Where does Windows store policies in the registry and on the disk? The branch \Software\Policies is the preferred branch for storing registry-based policies. In HKLM, this branch contains per-computer policies, and in HKCU, this branch contains per-user policies. Another branch, inherited from earlier versions of Windows, is \Software\Microsoft\Windows\CurrentVersion\Policies. Policies in this branch tend to tattoo the registry, which means they make permanent changes to the registry; you must explicitly change these policies. Access control lists (ACLs) prevent users from changing these keys and thus the policies that they enforce. The Users and Power Users local groups do not have permission to change values in these keys, but an administrator can overwrite these keys directly to change the policy.

Now that we've covered the location of policies in the registry, we'll move on to covering their location in the file system. The local GPO is in %SystemRoot%\ System32\GroupPolicy. This is a super-hidden folder. To show it in Windows Explorer, click Tools, Folder Options; on the View tab of the Folder Options dialog box, select the Show Hidden Files And Folders option, and then clear the Hide Protected Operating System Files check box. This folder contains the following subfolders and files. (Our focus is the file Registry.pol.)

• \Adm.

  Contains all the ADM files for the local GPO.

• \User.

  Includes the file Registry.pol, which contains registry-based policies for users. When users log on to the computer, Windows applies these to HKCU.

• \User\Scripts.

  Contains the local GPO's per-user scripts. The scripts in \Logon run when users log on to Windows, and the scripts in \Logoff run when they log off the operating system.

• \Machine.

  Includes Registry.pol, which contains registry-based policies for the computer. When Windows starts, it applies these settings to HKLM.

• \Machine\Scripts.

  Contains the local GPO's per-computer scripts. The scripts in \Startup run when Windows starts, and the scripts in \Shutdown run when the operating system shuts down.

TIP
You can copy the %SystemRoot%\System32\GroupPolicy folder from one computer to another to replicate the local policies it contains. Test before using this tip in a production environment.

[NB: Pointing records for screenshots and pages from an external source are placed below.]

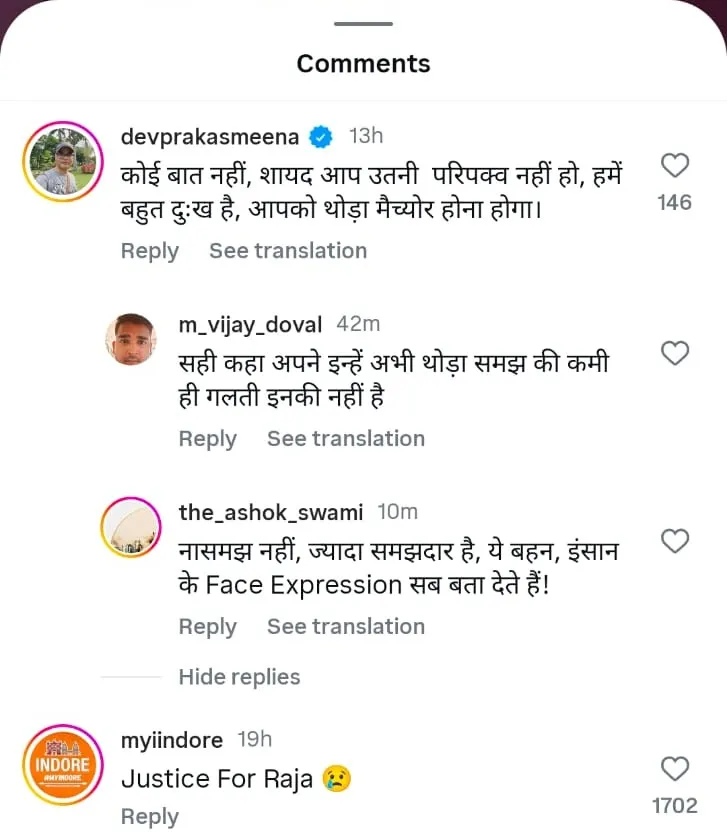See translation of the_ashok_swami's reply
The width and height of the screenshot is (727, 835).
[x=345, y=627]
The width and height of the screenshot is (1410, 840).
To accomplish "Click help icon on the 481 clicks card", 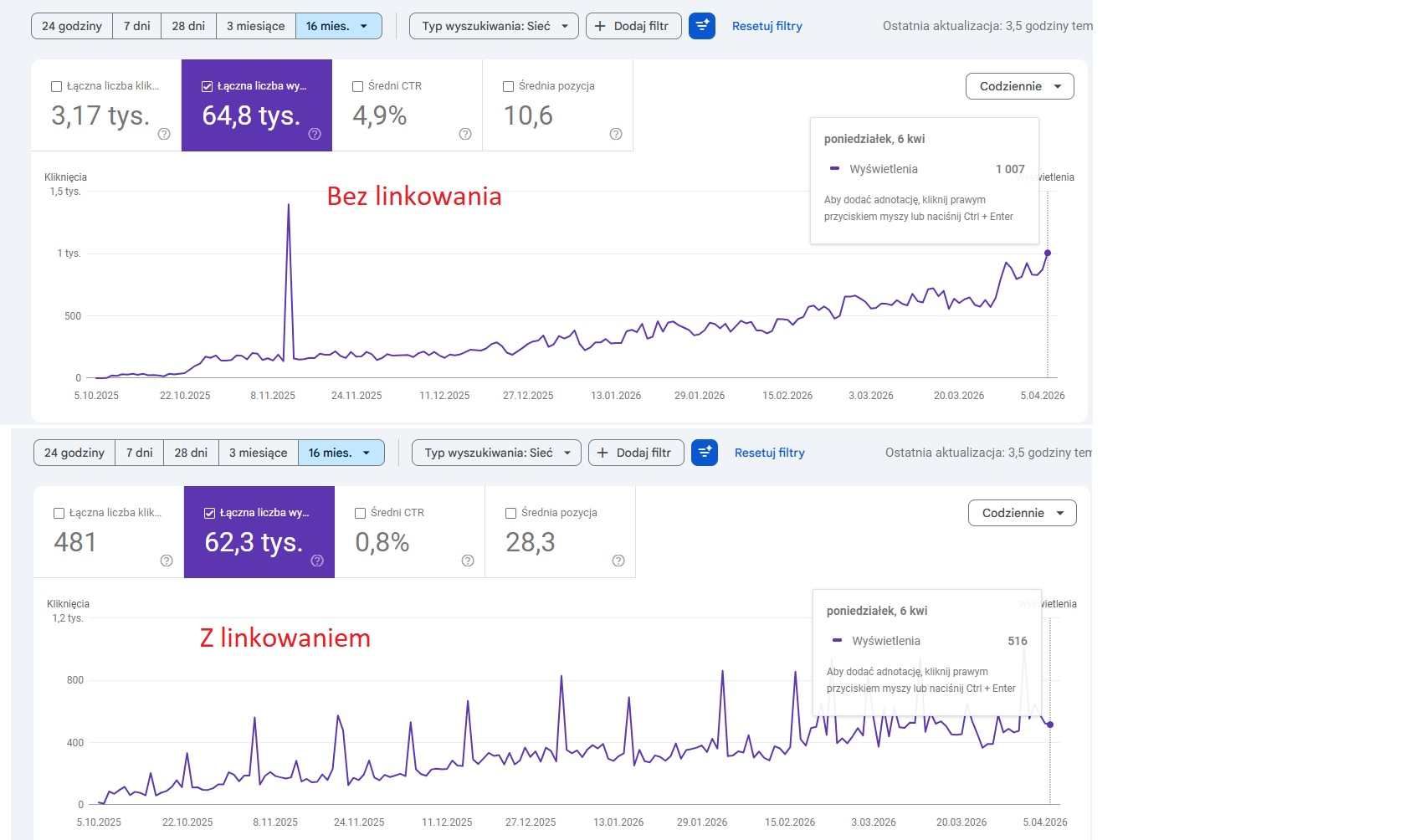I will point(167,561).
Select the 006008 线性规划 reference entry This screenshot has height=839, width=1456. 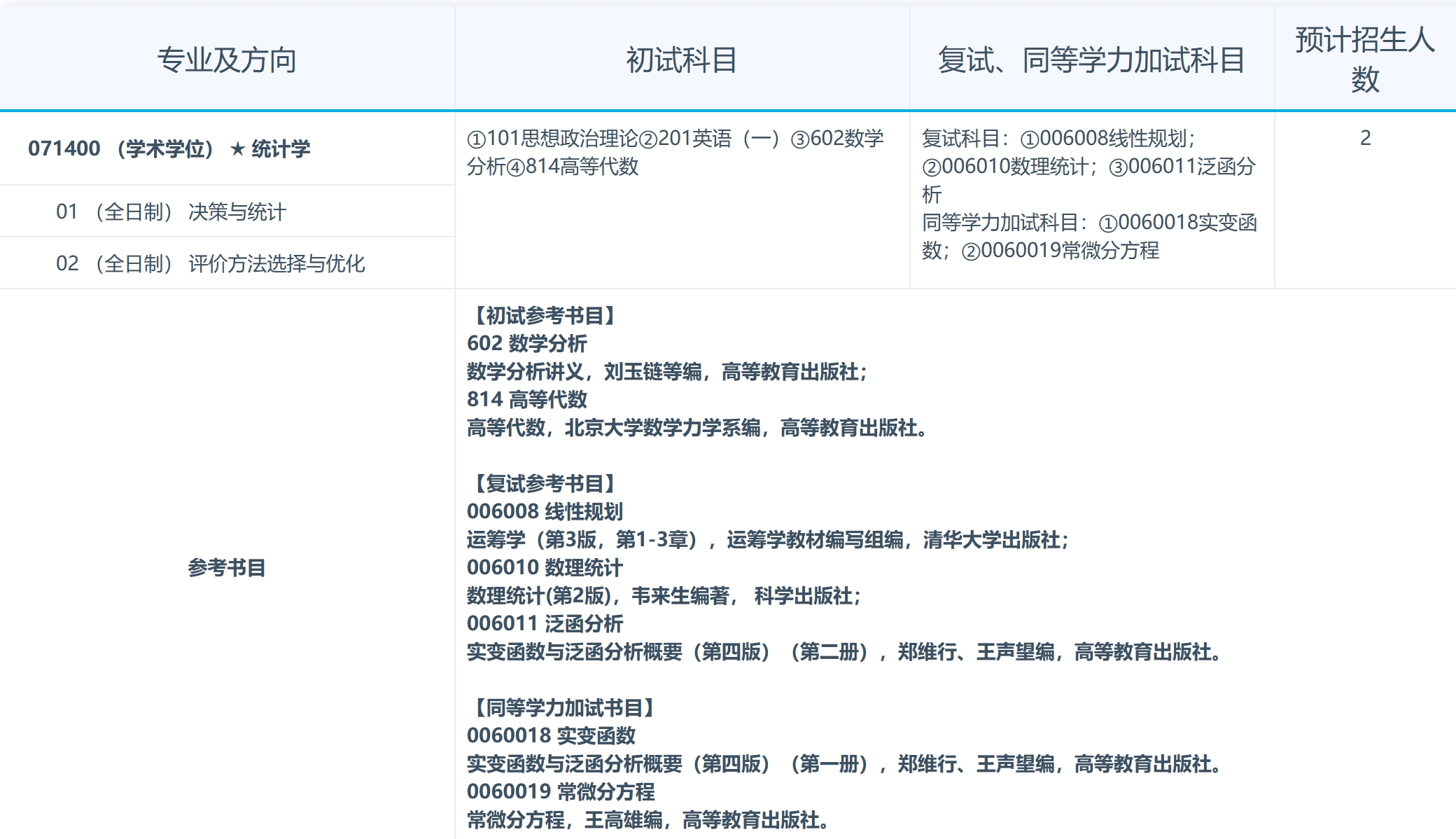pos(545,513)
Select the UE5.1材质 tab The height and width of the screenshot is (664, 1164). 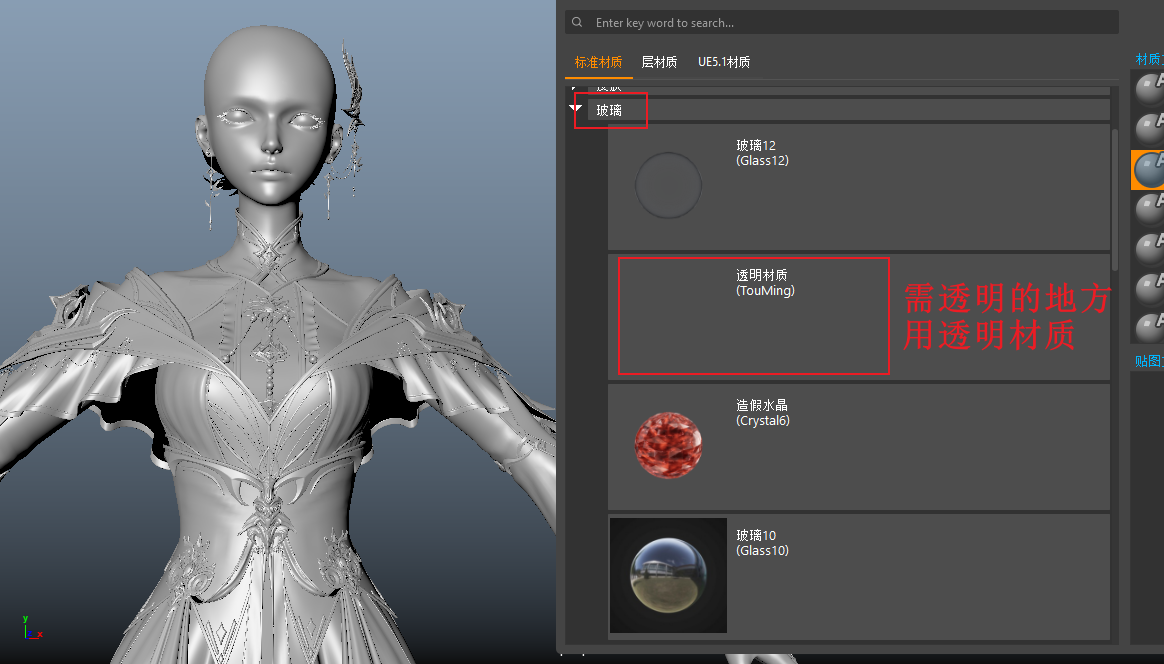[724, 62]
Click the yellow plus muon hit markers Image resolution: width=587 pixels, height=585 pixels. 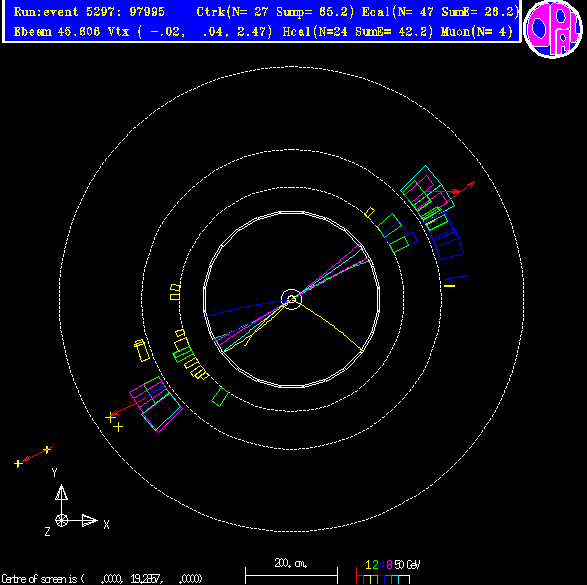coord(114,422)
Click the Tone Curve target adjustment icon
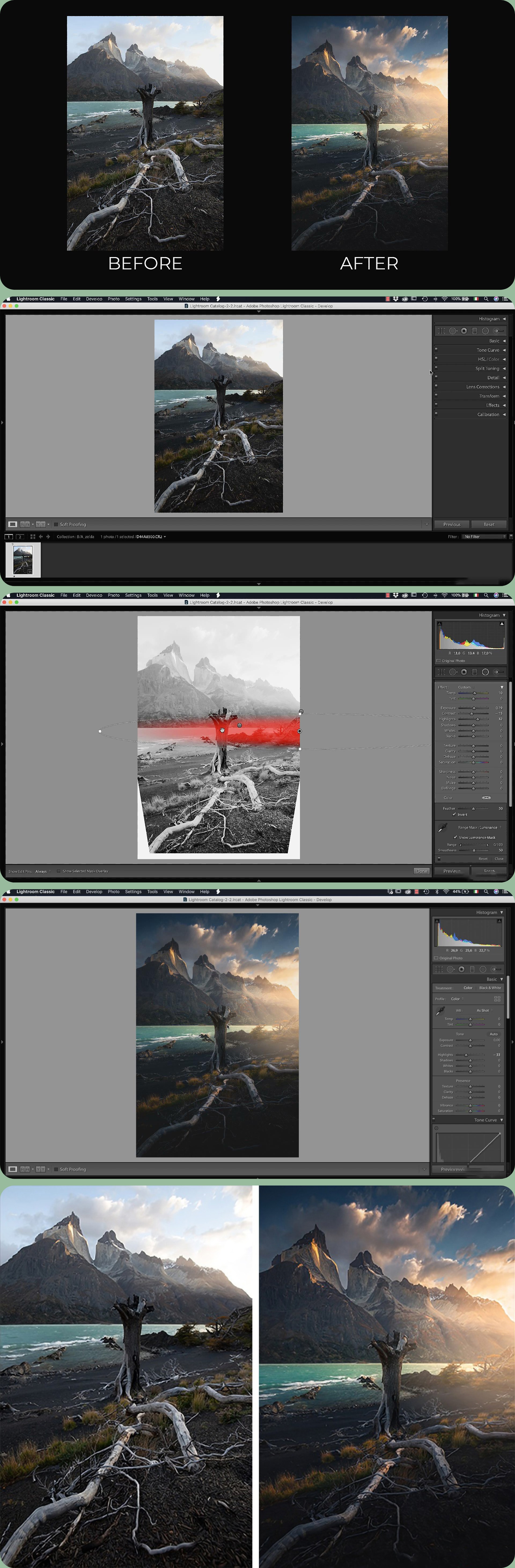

If you're familiar with System Policy and the file Ntconfig.pol, you're probably wondering whether the files Registry.pol and Ntconfig.pol use similar formats. They don't. Both are binary files, but Registry.pol is much simpler. It contains a simple list of settings, including their value names, type, and data, in a binary format. Ntconfig.pol is actually a registry hive file that you can load and browse in Regedit. Unfortunately, you can't do the same with Registry.pol.

NOTE
Domain GPOs are more complicated than local GPOs are. Active Directory stores policies in \\Server\Sysvol\ Domain\Policies, where Server is the name of the domain controller, Sysvol is a share name, and Domain is the name of the domain. Each GPO is in a subfolder, and the name of the subfolder is the GPO's GUID. (See Chapter 1, “Learning the Basics.”) The structure of each GPO's subfolder is similar to the structure of the local GPO described in this chapter. In the domain GPO, though, the \User and \Machine folders have additional subfolders, and the various Group Policy extensions create these.